● Work to be completed: Reproduce the lines that begin at the one containing "The height and width of the screenshot is (464, 764)." and stop after the final line, swapping "Layers panel" for "Styles panel" and leaving everything else unchanged.

● Material provided:
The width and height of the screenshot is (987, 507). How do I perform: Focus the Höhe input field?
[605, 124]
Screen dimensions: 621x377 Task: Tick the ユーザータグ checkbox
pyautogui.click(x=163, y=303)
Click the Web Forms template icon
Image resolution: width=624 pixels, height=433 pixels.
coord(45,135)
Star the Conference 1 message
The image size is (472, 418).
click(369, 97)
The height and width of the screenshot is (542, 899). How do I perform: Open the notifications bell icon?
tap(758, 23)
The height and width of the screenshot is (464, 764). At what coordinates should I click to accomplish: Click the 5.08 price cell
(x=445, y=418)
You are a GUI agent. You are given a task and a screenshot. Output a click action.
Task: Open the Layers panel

● Task answer:
The height and width of the screenshot is (464, 764). At what coordinates should I click to accomplish: Click the 5.08 price cell
(x=445, y=418)
You are a GUI agent. You are given a task and a screenshot. Output a click action.
Task: Open the Styles panel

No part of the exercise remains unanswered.